▶ _SELECTION_
⁂

Hat tip to Jade for asking me to write about something I'd rather not. It forces me to exercise writing muscles I don't exercise often enough.
Why don't I want to write about this? Let me count the reasons:
- it's heartwrenching
- the investigation is still ongoing at this time, and I've been burned more than once with unfounded speculation
- I shied away from even looking at the news on this, because
- it's heartwrenching
- everyone else has already written reams and screens
- it's heartwrenching.
Jade....I'm not the writer for this. As much of a fan as I am of hockey, I have never played it, or any other team sport, at any level. I've never billeted anywhere, as members of the Humboldt Broncos would have. I've logged a fair amount of time on busses. That's it. I...I'm going to struggle with this.
For you. More importantly, for them.
Okay. Must get up a head of writing steam.
One of the nice things about working retail -- they do exist -- is that you develop relationships with the different vendors and (sometimes) drivers that visit you. Some of the drivers you see three times a week for years. Some of the drivers are also vendor representatives, and here I'm thinking of a wonderful man by the name of Rick Kent.
Rick wasn't the only member of my retail family to pass prematurely.
I saw my Natrel driver--God, I'm so ashamed I can't recall his name--twice a week for several years. He, like Rick, was always smiling. He was quick with a joke, and he loved to hear mine...we'd store them up for each other. He was one of those people I looked forward to seeing. A reason to get out of bed.

⁂

▶ _WORK REQUIRED_
Continue the post about the Humboldt Broncos, picking up right after its final sentence. The lines that come after this post are separate material with no connection to it.

▶ _EXTRACTED MATERIAL_
⁂

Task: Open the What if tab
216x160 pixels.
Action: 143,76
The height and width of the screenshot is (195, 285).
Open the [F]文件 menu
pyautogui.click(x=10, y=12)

⁂

▶ _RESULT OF THE TASK_
And then one day someone else had his route. Happens all the time, really, except the man who had his route was crying the first time I saw him.
It turned out that Natrel driver--a father of three, I recall that detail--had been killed instantly when a dump truck pulled out in front of him. There are few things that beat a tractor trailer, but a fully loaded dump truck is one of them.
In the calculus of tragedy, which you don't want to even think about because it minimizes the horrific, one father of three doesn't hold a candle to fifteen dead, fourteen injured. Except tragedy is tragedy. His kids are fatherless, his wife's a widow, and he touched many lives, some deeply, some peripherally, and...pain.
Now take the specifics of that horrific collision and...expand them. Substitute the dump truck for a tractor trailer hauling peat moss. Change the milk truck into a...
My father was OPP for 38 years, working the highways in western Toronto, then decades of patrolling highway 69 in near northern Ontario. He has seen more carnage than any human being should ever even contemplate, and I've railed repeatedly against his habit of sending me crash scene pictures. Anyone who knows me now or ever knew me knows I have less than zero interest in seeing shattered steel and shattered bodies. I think he thinks it's supposed to toughen me up. With all due respect -- and I have an immense amount of respect for the first responders like my father who are confronted with this kind of thing on an all-too-frequent basis...I'm not one of you. I look at these pictures and I go to pieces inside every time.
I saw the crash scene outside Tisdale. I didn't mean to. The picture scrolled into view and at first I had no idea what I was looking at. And when I did...I had no words to express it. There are no words for that level of devastation. There is only the sickening knowledge that fifteen people died here, and fourteen more were injured, many of whom doubtless wish they could have died themselves. I won't link this--if you haven't seen the crash scene pictures, do yourself a favour and DON'T go looking for them.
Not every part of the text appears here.